When you’re building a brand, you hope to create one that’ll have longevity. But older doesn’t always mean better in the minds of younger consumers. As Old Spice and Simmons show, sometimes rebranding is needed if you want to reach a new generation of buyers and increase your market share.
In the early 2000s, Old Spice was losing ground to newer brands like Axe Body Spray. The younger demographic didn’t want to buy Old Spice because they thought it was, well, old. The brand had been around since 1937, and younger consumers associated it with the smell of dads and granddads.
Old Spice realized they needed to change things up if they wanted to lose their outdated association. They opted to appeal to men of all ages by “celebrating the art of manliness” when “they launched one of the most successful rebrands of the decade.”
Its packaging got a new look, as did its website, but its biggest change was a cheeky, humorous new brand voice with messaging focused on manliness.

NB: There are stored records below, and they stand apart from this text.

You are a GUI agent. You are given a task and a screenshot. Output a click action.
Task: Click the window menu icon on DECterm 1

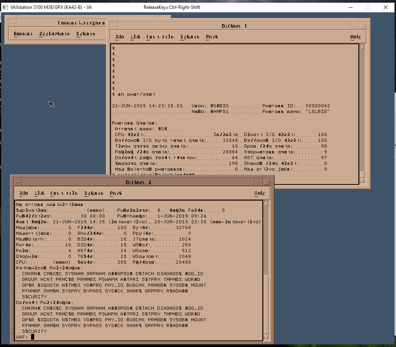113,25
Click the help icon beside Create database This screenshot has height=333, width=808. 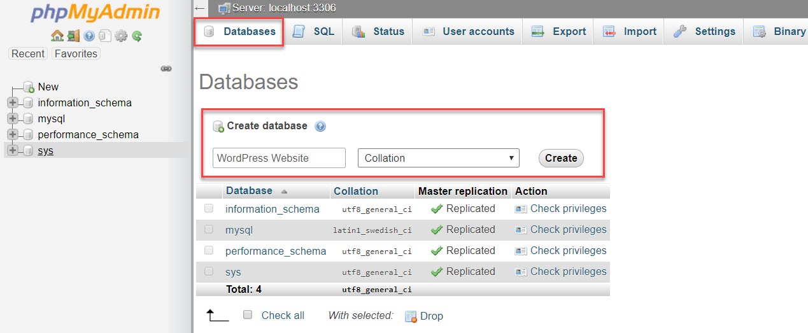[x=320, y=126]
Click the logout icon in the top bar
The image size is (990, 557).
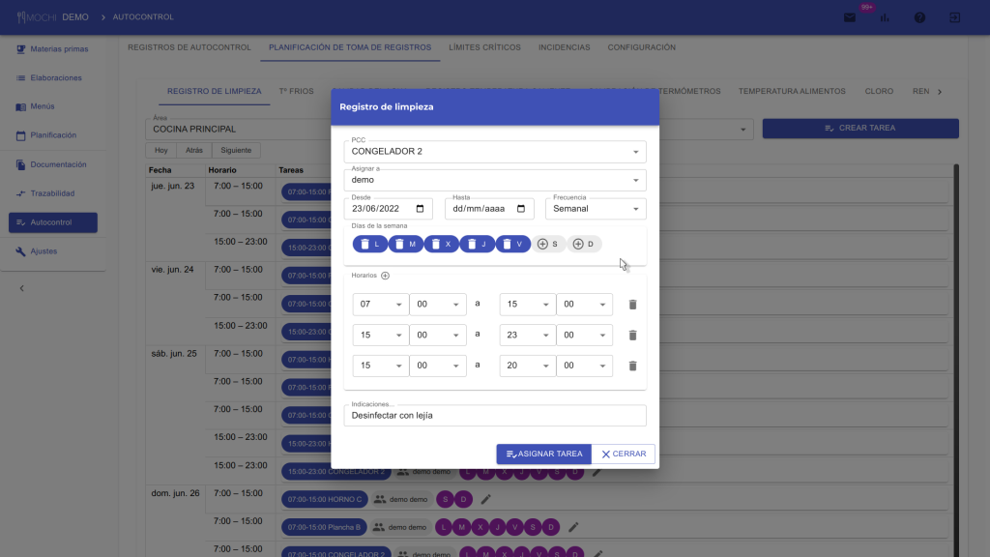954,17
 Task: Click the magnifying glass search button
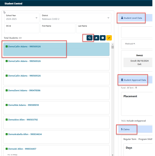89,38
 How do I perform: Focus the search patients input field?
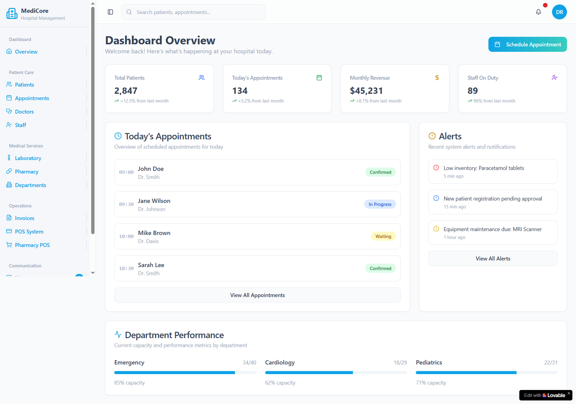(198, 12)
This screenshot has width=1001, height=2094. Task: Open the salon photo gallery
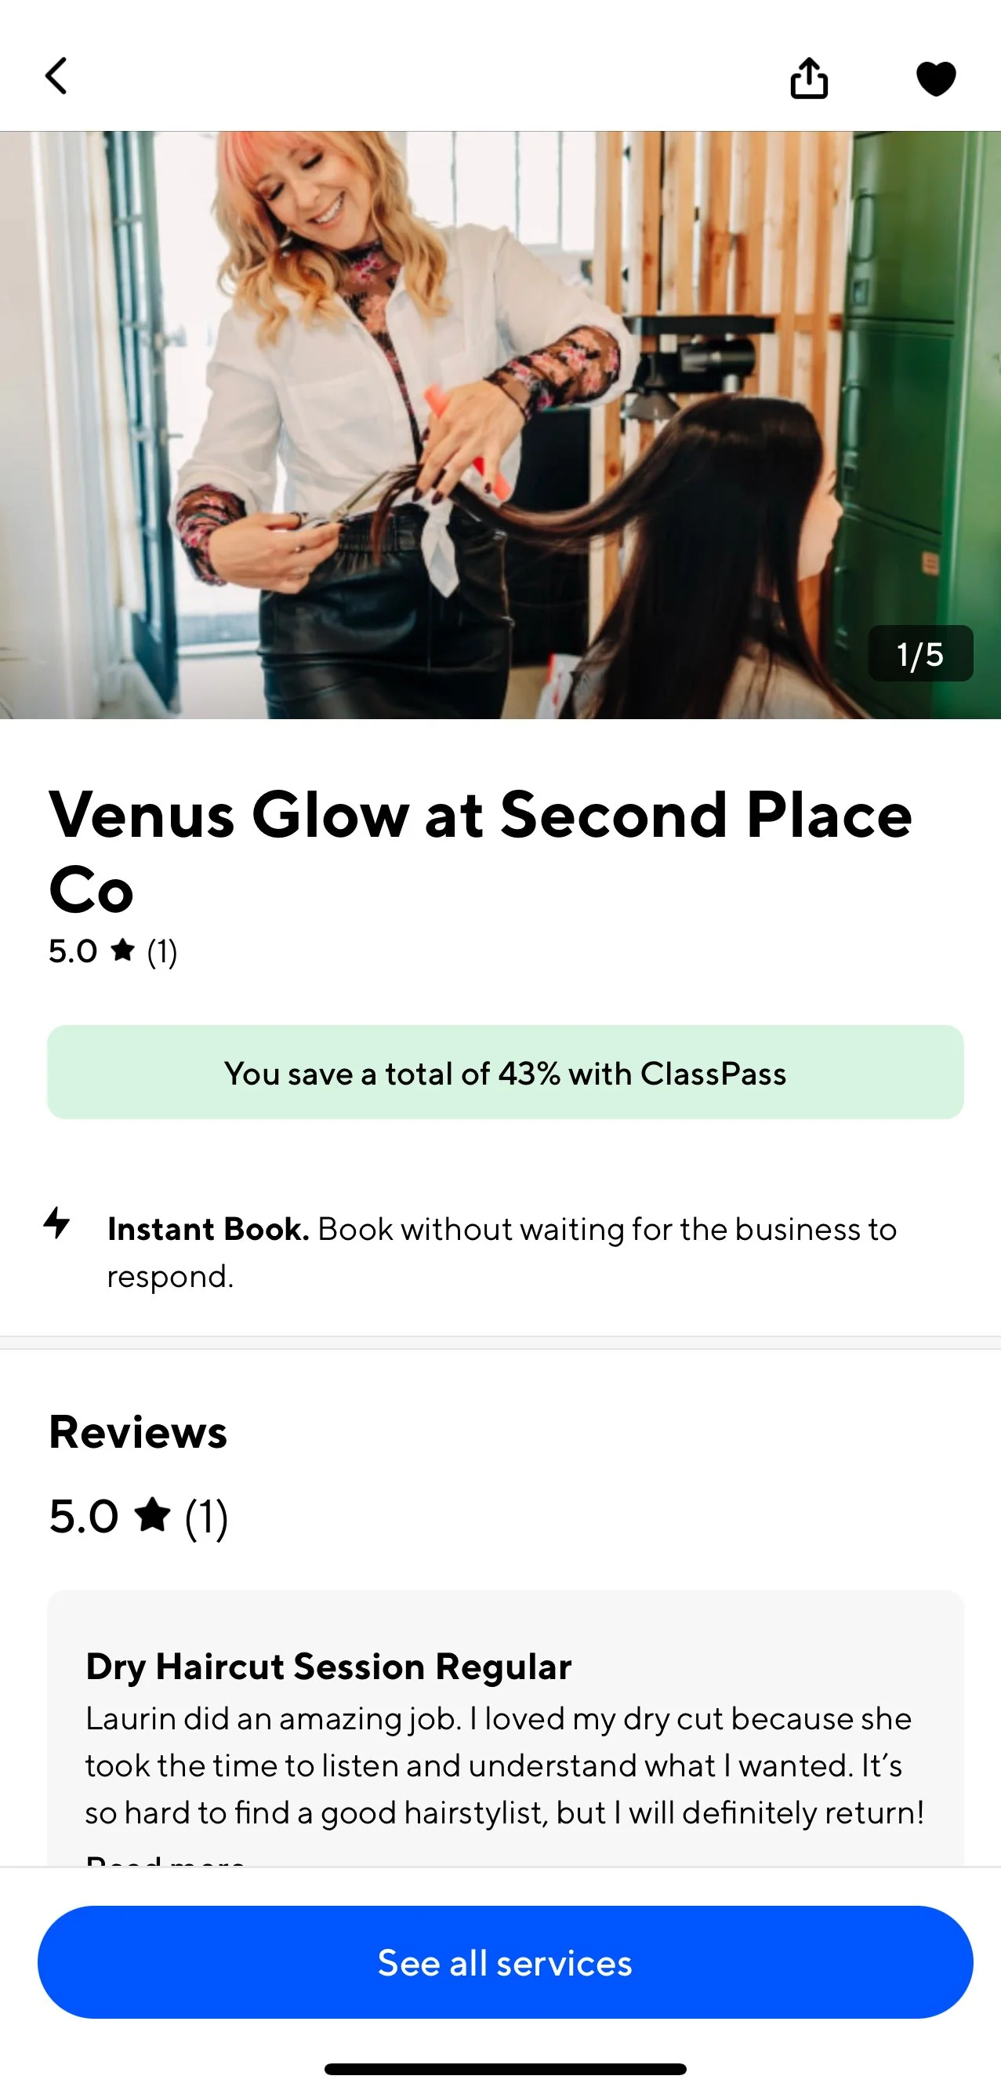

Old Spice updated its product packaging.
And the brand adopted a humorous new voice focused on manliness.
This refreshed look, voice, and positioning were brought to life in a new ad campaign by agency partner Wieden + Kennedy in 2010 to launch Old Spice’s line of body wash. The campaign recruited former football star Isaiah Mustafa in a series of ads to represent the man your man could smell like if only he used Old Spice body wash.

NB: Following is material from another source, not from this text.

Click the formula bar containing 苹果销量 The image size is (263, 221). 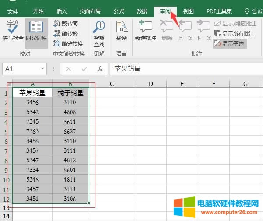click(184, 69)
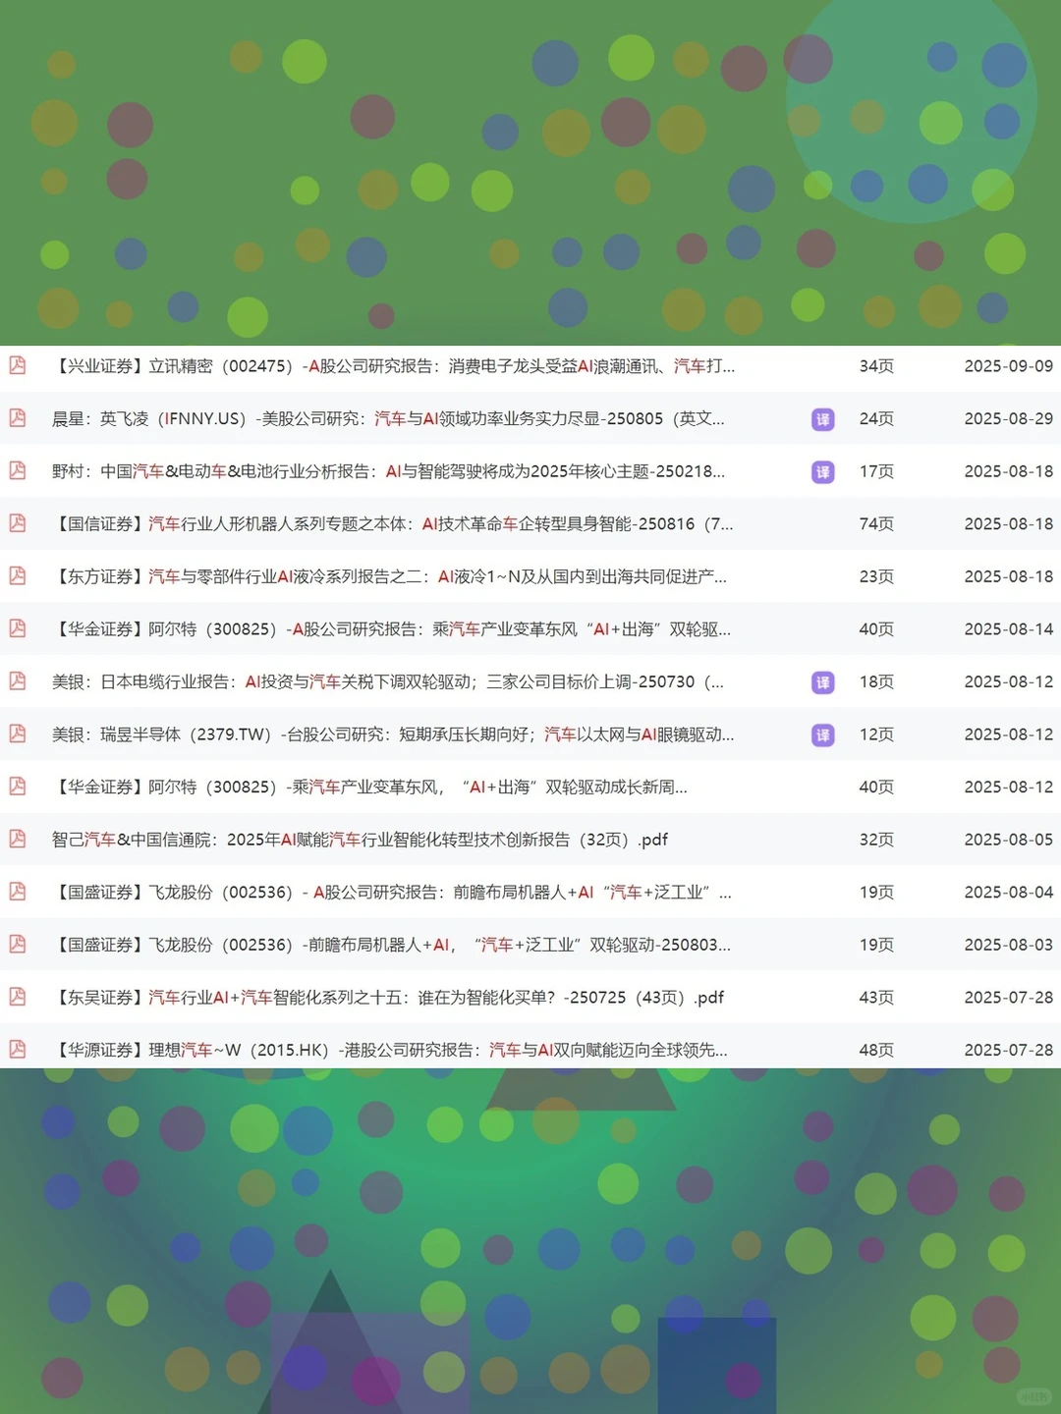Click the PDF icon for the 东方证券 液冷 report

(x=18, y=576)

The overarching message was, “Smell Like a Man, Man.”
A new, funny ad campaign encouraged consumers to use Old Spice to smell like a man.
The campaign’s goal was to increase sales by 15%. According to Nielsen, by May of 2010, unit sales of Old Spice Red Zone body wash had increased 60% from the previous year. “And by July of 2010, sales had more than doubled versus the prior year, with an increase of 125% — an all-time high for the brand.”
It got other accolades as well, like the Cannes Lions Film Grand Prix.
In 2018, Old Spice began slipping from its No. 1 spot because of changing customer preferences. The company’s original rebrand target audience has gotten older, and younger consumers are looking for more subtle scents. To launch its new aluminum-free deodorant and body wash in a subtle scent called Ultra Smooth, Old Spice brought back Mustafa as the horse-riding manly man for a new campaign. But this time, he’s got a son, and the message isn’t about smelling manly but smelling “like your own man, man.”
The original campaign got a 2020 update to encourage a new generation to smell like their own man.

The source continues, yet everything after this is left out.